Dataset items:
• • •

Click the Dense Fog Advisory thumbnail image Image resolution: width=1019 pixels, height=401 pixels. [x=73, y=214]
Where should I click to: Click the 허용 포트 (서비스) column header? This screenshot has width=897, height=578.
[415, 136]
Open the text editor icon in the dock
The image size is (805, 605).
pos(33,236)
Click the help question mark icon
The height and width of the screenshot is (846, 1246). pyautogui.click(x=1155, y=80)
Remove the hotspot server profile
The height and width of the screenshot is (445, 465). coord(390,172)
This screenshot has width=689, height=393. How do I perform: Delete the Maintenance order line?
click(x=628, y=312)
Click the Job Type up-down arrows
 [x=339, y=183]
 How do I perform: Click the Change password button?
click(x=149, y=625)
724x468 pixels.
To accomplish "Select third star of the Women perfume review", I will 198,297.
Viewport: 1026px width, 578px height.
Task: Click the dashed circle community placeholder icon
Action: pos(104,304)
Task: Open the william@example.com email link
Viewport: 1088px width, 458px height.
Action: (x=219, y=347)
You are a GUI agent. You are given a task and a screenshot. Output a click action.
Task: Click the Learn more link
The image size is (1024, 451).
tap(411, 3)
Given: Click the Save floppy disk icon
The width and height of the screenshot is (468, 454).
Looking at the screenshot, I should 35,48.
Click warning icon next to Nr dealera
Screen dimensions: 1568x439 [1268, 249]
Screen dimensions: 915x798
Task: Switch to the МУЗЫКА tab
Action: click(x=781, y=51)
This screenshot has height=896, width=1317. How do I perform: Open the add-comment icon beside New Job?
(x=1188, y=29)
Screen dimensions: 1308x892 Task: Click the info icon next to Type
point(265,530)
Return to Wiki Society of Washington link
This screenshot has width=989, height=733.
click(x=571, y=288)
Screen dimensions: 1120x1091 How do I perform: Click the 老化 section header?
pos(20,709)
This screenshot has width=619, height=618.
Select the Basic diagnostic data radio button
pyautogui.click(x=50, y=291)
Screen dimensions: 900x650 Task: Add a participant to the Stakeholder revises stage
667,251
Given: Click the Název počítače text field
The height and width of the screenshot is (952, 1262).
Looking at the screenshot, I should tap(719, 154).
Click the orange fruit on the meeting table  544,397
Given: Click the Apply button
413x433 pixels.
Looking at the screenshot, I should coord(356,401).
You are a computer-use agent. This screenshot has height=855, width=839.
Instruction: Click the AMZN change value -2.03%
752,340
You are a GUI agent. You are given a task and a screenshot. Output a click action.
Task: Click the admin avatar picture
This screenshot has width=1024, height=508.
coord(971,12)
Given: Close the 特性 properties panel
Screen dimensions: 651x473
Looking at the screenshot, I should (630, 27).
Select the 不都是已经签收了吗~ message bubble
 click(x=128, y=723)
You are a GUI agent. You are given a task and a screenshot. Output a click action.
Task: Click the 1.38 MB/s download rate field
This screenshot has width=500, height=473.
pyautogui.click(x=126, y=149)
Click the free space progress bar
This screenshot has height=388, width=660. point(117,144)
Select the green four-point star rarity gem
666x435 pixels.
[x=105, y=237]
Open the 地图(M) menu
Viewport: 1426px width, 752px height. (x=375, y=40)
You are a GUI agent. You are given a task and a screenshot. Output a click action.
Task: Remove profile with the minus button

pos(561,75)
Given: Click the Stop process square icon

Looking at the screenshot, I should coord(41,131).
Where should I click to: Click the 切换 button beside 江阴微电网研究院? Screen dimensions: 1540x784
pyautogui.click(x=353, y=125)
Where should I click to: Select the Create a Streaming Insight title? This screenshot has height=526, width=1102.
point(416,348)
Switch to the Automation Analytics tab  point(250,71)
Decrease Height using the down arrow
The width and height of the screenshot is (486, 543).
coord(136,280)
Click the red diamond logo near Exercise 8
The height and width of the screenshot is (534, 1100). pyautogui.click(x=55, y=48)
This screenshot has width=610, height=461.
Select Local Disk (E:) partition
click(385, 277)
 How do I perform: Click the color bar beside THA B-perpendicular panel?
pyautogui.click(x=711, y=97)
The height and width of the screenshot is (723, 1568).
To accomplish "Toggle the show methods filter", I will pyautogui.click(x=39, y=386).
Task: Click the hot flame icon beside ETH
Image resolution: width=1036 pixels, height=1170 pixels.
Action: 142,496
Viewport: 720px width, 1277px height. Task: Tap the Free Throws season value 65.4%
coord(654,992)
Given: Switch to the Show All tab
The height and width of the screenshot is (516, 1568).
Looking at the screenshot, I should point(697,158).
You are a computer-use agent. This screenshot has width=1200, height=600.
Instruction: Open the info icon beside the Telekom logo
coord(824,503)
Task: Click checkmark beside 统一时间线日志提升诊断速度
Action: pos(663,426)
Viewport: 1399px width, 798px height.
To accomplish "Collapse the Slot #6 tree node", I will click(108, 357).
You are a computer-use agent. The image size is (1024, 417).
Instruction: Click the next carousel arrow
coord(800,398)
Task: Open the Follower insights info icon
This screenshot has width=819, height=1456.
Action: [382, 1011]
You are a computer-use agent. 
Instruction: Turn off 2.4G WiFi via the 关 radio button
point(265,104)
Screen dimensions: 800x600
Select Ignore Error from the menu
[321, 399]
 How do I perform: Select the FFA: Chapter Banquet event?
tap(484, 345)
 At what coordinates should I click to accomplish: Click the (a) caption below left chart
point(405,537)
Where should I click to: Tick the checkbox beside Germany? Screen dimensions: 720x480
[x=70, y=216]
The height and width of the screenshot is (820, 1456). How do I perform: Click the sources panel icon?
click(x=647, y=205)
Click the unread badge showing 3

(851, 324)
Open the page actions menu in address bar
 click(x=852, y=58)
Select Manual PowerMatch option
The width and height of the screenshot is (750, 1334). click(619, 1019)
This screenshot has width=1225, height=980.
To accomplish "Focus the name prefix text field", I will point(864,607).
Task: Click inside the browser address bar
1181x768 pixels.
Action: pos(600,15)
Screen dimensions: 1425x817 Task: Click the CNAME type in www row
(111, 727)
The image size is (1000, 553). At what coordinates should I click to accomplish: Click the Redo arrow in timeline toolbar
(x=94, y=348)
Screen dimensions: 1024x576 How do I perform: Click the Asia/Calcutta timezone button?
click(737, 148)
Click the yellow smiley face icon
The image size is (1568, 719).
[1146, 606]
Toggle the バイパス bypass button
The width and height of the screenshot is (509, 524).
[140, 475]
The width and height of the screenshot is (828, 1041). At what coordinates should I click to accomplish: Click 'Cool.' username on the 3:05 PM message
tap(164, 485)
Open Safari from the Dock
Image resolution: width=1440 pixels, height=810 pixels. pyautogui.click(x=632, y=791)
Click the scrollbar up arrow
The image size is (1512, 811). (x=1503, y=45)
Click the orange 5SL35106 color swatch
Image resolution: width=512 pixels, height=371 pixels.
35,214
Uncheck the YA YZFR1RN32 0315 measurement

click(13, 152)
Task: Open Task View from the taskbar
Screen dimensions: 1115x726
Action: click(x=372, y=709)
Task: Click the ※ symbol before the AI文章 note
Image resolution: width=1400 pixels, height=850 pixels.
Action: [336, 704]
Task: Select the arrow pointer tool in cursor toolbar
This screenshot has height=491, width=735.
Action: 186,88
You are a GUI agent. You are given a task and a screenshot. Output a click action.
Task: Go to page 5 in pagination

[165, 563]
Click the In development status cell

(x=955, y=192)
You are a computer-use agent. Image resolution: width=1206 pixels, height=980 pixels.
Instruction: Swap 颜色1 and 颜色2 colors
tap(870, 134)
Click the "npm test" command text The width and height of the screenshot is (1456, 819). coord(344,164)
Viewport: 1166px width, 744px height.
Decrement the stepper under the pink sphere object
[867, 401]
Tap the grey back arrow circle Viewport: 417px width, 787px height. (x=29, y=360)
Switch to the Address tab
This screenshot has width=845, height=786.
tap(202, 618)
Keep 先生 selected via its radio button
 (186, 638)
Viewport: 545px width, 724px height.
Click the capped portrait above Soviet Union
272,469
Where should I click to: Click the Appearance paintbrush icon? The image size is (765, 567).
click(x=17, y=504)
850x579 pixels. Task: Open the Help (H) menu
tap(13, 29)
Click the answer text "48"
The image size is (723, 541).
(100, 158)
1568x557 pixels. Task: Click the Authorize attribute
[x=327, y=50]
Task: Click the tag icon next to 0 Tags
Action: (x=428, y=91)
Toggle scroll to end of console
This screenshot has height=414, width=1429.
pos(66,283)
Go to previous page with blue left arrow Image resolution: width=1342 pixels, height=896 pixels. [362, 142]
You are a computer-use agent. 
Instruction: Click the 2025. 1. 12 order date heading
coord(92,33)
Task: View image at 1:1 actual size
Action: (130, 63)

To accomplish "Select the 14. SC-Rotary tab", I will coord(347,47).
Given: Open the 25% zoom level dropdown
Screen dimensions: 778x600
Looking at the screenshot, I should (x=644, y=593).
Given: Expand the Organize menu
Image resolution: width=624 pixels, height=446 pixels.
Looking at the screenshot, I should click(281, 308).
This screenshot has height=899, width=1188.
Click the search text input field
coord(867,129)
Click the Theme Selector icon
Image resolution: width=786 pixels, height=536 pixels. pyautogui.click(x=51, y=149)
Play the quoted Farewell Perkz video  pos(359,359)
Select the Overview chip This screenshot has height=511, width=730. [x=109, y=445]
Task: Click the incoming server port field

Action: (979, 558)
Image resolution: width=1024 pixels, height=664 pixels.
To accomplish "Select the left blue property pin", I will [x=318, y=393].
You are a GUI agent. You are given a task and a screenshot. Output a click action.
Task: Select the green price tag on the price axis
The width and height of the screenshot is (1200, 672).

• • •

Required action: Look through the entries. Copy out each line with "blue" in it.

Task result:
Go to previous page with blue left arrow Image resolution: width=1342 pixels, height=896 pixels. [362, 142]
To accomplish "Select the left blue property pin", I will [x=318, y=393].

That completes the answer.